Challenge a
Can you recast the rows as a JSON list of strings, one per row with blank lines omitted, starting at the row that contains "翻譯語言 (642, 40)" and ending at the row that contains "會議同傳 (133, 1677)"?
[Start Given passage]
About Flow and Step Configuration Structures

Comparison of flow and step definition files in the QuickStart format and in the Hub Central format.

Overview

DHS project artifacts can be in the QuickStart format or in the Hub Central format. Each format is essentially a different JSON schema.

QuickStart and Hub Central can only read the project artifacts in the format intended for that tool; however, most Gradle tasks can read both formats.

A Comparison of Two Formats

Hub Central Format QuickStart Format
Step configurations are in their own separate files in the your-project-root/steps/step-type directory, and the flow configuration structure includes references to them. Step configurations are embedded in the flow configuration structure.
The mapping configuration is embedded in the mapping step configuration file under $.properties. The mapping configuration is in a separate file in the your-project-root/mappings/flow-name-step-name directories.
The hierarchy in the step definition is flatter without the $.options and $.fileLocations objects. Some properties are embedded inside the $.options and $.fileLocations objects.
Different property names:
  • sourceFormat
  • targetFormat
Different property names:
  • inputFileFormat
  • outputFormat
Additional properties:
  • stepId
  • selectedSource
  • lastUpdated
In the Matching step configuration file, the match rulesets are stored in matchRulesets » matchRules » "matchType": "MATCH-TYPE".
  • Exact. The matchType key has the value exact. The match type does not use any options.
[End Given passage]
[Start Data supplied]
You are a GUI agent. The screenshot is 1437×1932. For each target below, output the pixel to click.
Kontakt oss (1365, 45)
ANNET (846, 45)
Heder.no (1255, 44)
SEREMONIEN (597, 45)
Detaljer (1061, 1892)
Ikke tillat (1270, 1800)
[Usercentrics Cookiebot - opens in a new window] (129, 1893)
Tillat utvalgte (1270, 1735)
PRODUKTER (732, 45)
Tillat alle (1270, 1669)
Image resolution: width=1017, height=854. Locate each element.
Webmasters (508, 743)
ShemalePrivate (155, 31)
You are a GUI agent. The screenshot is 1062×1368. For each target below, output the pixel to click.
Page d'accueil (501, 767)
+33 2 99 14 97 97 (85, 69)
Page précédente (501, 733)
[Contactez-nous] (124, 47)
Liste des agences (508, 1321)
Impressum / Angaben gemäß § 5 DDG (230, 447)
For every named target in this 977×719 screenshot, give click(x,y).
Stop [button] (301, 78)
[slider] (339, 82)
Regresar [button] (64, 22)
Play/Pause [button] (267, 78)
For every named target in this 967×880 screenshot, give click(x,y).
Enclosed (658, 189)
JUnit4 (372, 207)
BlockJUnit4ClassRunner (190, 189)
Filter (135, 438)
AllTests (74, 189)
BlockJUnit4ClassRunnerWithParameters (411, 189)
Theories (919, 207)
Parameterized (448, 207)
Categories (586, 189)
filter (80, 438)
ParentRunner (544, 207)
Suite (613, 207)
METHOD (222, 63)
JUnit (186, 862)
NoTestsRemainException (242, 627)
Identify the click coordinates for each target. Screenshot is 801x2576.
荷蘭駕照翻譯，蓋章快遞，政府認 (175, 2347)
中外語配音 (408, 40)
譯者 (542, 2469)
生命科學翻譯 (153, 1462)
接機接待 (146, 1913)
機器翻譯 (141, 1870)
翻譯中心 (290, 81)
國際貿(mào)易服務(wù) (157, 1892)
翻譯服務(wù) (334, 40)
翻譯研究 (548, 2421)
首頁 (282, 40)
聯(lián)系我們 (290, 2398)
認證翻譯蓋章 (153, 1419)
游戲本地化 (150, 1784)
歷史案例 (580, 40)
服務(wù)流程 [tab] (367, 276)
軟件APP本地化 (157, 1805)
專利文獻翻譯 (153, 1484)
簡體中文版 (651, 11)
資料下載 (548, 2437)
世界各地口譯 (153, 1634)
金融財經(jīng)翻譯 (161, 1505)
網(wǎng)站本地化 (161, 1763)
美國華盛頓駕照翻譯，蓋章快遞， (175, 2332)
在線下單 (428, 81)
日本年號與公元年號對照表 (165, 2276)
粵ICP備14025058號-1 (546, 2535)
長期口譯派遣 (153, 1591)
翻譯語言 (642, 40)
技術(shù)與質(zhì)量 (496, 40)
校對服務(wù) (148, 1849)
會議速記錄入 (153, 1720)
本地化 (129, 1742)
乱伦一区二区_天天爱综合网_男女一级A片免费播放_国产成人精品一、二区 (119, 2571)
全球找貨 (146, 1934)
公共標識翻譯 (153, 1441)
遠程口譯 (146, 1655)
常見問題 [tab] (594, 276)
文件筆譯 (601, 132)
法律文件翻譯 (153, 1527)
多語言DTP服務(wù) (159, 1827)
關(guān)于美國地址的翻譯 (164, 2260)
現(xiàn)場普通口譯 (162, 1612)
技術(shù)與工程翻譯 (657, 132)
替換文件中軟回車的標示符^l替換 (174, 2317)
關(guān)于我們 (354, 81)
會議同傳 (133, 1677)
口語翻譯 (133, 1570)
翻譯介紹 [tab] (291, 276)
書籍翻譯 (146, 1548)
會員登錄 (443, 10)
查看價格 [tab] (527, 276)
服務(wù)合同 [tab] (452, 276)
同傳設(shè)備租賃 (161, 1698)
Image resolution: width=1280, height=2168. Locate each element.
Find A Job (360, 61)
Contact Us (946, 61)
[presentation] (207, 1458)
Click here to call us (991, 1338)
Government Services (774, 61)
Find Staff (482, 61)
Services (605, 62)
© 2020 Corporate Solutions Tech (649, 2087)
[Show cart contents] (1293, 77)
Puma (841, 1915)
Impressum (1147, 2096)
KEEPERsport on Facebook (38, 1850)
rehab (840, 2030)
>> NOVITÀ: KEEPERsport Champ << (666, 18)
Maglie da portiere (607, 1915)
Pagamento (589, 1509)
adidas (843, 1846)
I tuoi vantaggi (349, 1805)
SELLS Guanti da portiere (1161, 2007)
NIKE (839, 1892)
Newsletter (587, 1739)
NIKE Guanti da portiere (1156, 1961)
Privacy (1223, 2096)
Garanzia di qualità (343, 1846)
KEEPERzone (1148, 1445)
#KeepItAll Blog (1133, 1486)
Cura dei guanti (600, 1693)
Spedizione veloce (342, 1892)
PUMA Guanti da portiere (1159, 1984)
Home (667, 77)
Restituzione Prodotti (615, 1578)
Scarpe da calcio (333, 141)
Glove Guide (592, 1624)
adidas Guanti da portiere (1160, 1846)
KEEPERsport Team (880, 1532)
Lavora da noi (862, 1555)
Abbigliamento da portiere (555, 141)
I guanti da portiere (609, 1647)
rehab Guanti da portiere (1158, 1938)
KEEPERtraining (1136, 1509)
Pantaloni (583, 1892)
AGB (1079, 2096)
[End Data supplied]
Challenge b
How would you continue the passage on flow and step configuration formats from the point where it stops?

Exercise output a
[
  "翻譯語言 (642, 40)",
  "技術(shù)與質(zhì)量 (496, 40)",
  "校對服務(wù) (148, 1849)",
  "會議速記錄入 (153, 1720)",
  "本地化 (129, 1742)",
  "乱伦一区二区_天天爱综合网_男女一级A片免费播放_国产成人精品一、二区 (119, 2571)",
  "全球找貨 (146, 1934)",
  "公共標識翻譯 (153, 1441)",
  "遠程口譯 (146, 1655)",
  "常見問題 [tab] (594, 276)",
  "文件筆譯 (601, 132)",
  "法律文件翻譯 (153, 1527)",
  "多語言DTP服務(wù) (159, 1827)",
  "關(guān)于美國地址的翻譯 (164, 2260)",
  "現(xiàn)場普通口譯 (162, 1612)",
  "技術(shù)與工程翻譯 (657, 132)",
  "替換文件中軟回車的標示符^l替換 (174, 2317)",
  "關(guān)于我們 (354, 81)",
  "會議同傳 (133, 1677)"
]

Exercise output b
    Example
     
    "matchRulesets": [
      {
        "name": "name - Exact",
        "weight": 3.5, 
        "matchRules": [
          {
            "entityPropertyPath": "name",
            "matchType": "exact",
            "options": {}
          } 
        ]
      }
    ],
    
  • Synonym. The matchType key has the value synonym. The match type uses the thesaurusURI and filter options.
    Example
     
    "matchRulesets": [
      {
        "name": "name - Synonym",
        "weight": 3.5, 
        "matchRules": [
          {
            "entityPropertyPath": "name",
            "matchType": "synonym",
            "options": {
              "thesaurusURI": "/thesauri/name-synonyms.xml",
              "filter": "<qualifier>english</qualifier>"
            }
          } 
        ]
      }
    ],
    
  • Double Metaphone. The matchType key has the value doubleMetaphone. The match type uses the dictionaryURI and distanceThreshold options.
    Example
     
    "matchRulesets": [
      {
        "name": "name - Double Metaphone",
        "weight": 3.5, 
        "matchRules": [
          {
            "entityPropertyPath": "name",
            "matchType": "doubleMetaphone",
            "options": {
              "dictionaryURI": "/nameDictionary.json",
              "distanceThreshold": 100
            }
          } 
        ]
      }
    ],
    
  • Zip. The matchType key has the value zip. The match type does not use any options.
    Example
     
    "matchRulesets": [
      {
        "name": "name - Zip",
        "weight": 1.5, 
        "matchRules": [
          {
            "entityPropertyPath": "name",
            "matchType": "zip",
            "options": {}
          } 
        ]
      }
    ],
    
  • Reduce. The matchType key has the value exact. The weight is negative when the reduce key has the value true. The match type does not use any options.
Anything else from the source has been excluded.